How this skill works

I start by turning a product question into a falsifiable hypothesis with a primary metric and success criteria. I then design variants, run power calculations (baseline, MDE, significance, power), and recommend duration and randomization. For execution I outline feature-flag patterns and exposure tracking; after data collection I run appropriate statistical tests (Z-test, Welch’s t-test, chi-square, or Bayesian methods), apply sequential testing when needed, and produce a results report with confidence intervals and recommended actions.

When to use it

  • Validating a new feature or UX change before rollout
  • Estimating required traffic and duration for reliable results
  • Implementing feature flags for gradual or targeted rollouts
  • Analyzing experiment outcomes to decide ship/iterate/rollback
  • Designing multivariate or factorial tests to optimize multiple factors

Best practices

  • Pre-register primary metric and success criteria before starting
  • Calculate sample size and required duration; plan for 80%+ power and 5% significance
  • Use deterministic userId hashing for randomization and avoid overlapping experiments
  • Limit primary metrics to one and correct for multiple comparisons when needed
  • Avoid peeking—use alpha spending rules for valid early stopping

Example use cases

  • A/B test signup CTA copy with sample size, rollout flag, and final statistical analysis
  • Multivariate test pricing page layout with factorial design and interaction reporting
  • Power calculation for predicted 10% lift on checkout conversion and test duration estimate
  • Feature-flag rollout plan: deterministic allocation, incremental exposure, and cleanup checklist
  • Post-experiment report summarizing confidence intervals, learnings, and launch recommendation

FAQ

What inputs do you need to calculate sample size?

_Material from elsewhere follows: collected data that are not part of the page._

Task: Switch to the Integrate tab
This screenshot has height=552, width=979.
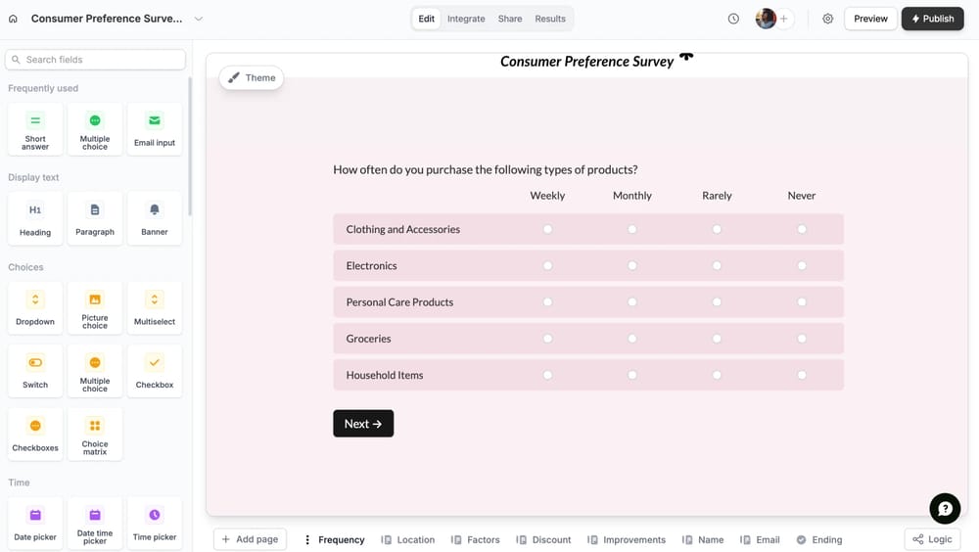Action: point(466,19)
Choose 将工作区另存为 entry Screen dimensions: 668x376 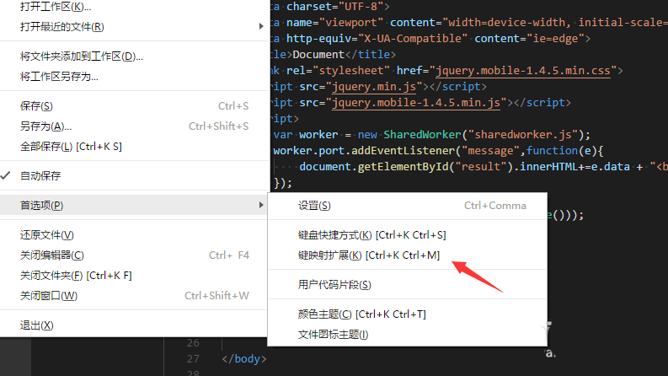pyautogui.click(x=135, y=77)
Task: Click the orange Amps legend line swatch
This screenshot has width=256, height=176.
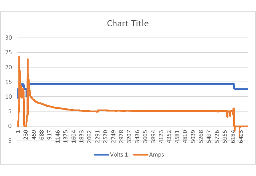Action: [141, 155]
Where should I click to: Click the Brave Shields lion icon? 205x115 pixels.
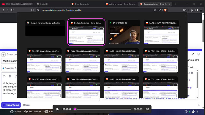165,10
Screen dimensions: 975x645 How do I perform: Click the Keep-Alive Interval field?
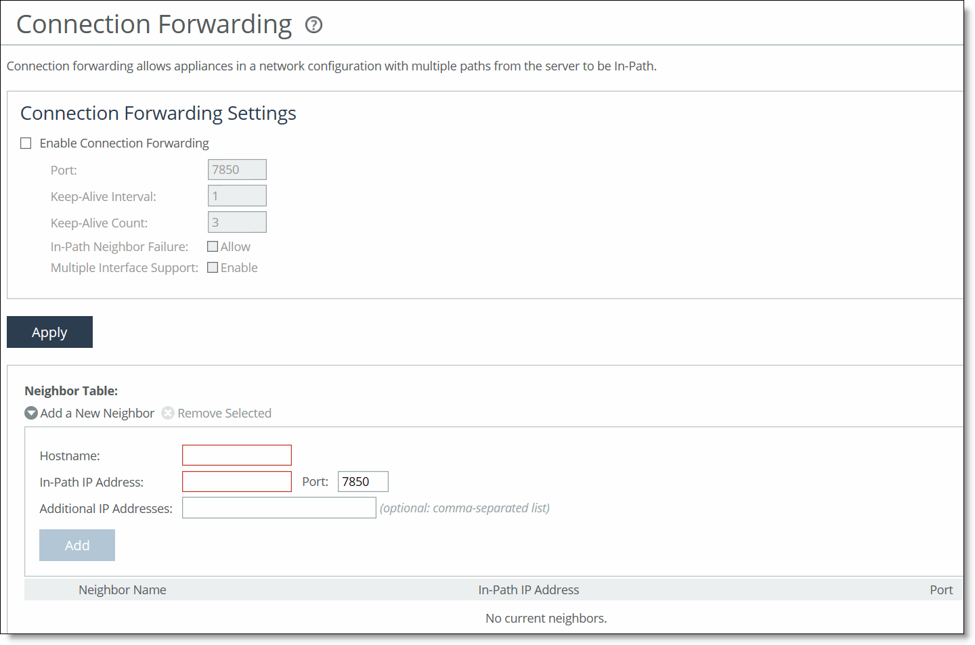click(x=237, y=196)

Provide baseline conversion rate, minimum detectable effect (MDE), desired power (e.g., 80%), and significance level (e.g., 5%). I return per-variant sample sizes and estimated duration given traffic.

Can I stop the test early if results look strong?

Not without risking inflated false positives. I recommend sequential testing with alpha spending (O'Brien–Fleming or Pocock) to enable valid early stopping rules.

How do you prevent selection bias between variants?

Use deterministic hashing of stable identifiers (userId) for variant assignment and validate balance on key covariates before analysis.